{Reference Type}: Journal Article
{Title}: FLT3-TKD Measurable Residual Disease Detection Using Droplet Digital PCR and Clinical Applications in Acute Myeloid Leukemia.
{Author}: Li EW;Tran NYK;McCulloch D;Krigstein M;Catalano A;Othman J;Abadir E;Smith C;Iland H;
{Journal}: Int J Mol Sci
{Volume}: 25
{Issue}: 11
{Year}: 2024 May 26
{Factor}: 6.208
{DOI}: 10.3390/ijms25115771
{Abstract}: The tyrosine kinase domain of the FMS-Like tyrosine kinase 3 (FLT3-TKD) is recurrently mutated in acute myeloid leukemia (AML).

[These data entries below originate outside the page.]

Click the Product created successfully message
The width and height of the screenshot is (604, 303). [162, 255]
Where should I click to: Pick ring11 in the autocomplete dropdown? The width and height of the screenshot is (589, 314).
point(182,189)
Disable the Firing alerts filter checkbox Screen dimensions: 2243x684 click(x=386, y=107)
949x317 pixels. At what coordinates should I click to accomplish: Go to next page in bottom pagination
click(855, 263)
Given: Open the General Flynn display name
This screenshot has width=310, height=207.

Common molecular techniques used in its detection include PCR and capillary electrophoresis, Sanger sequencing and next-generation sequencing with recognized sensitivity limitations. This study aims to validate the use of droplet digital PCR (ddPCR) in the detection of measurable residual disease (MRD) involving the common FLT3-TKD mutations (D835Y, D835H, D835V, D835E). Twenty-two diagnostic samples, six donor controls, and a commercial D835Y positive control were tested using a commercial Bio-rad® ddPCR assay. All known variants were identified, and no false positives were detected in the wild-type control (100% specificity and sensitivity). The assays achieved a limit of detection suitable for MRD testing at 0.01% variant allelic fraction. Serial samples from seven intensively-treated patients with FLT3-TKD variants at diagnosis were tested. Five patients demonstrated clearance of FLT3-TKD clones, but two patients had FLT3-TKD persistence in the context of primary refractory disease. In conclusion, ddPCR is suitable for the detection and quantification of FLT3-TKD mutations in the MRD setting; however, the clinical significance and optimal management of MRD positivity require further exploration.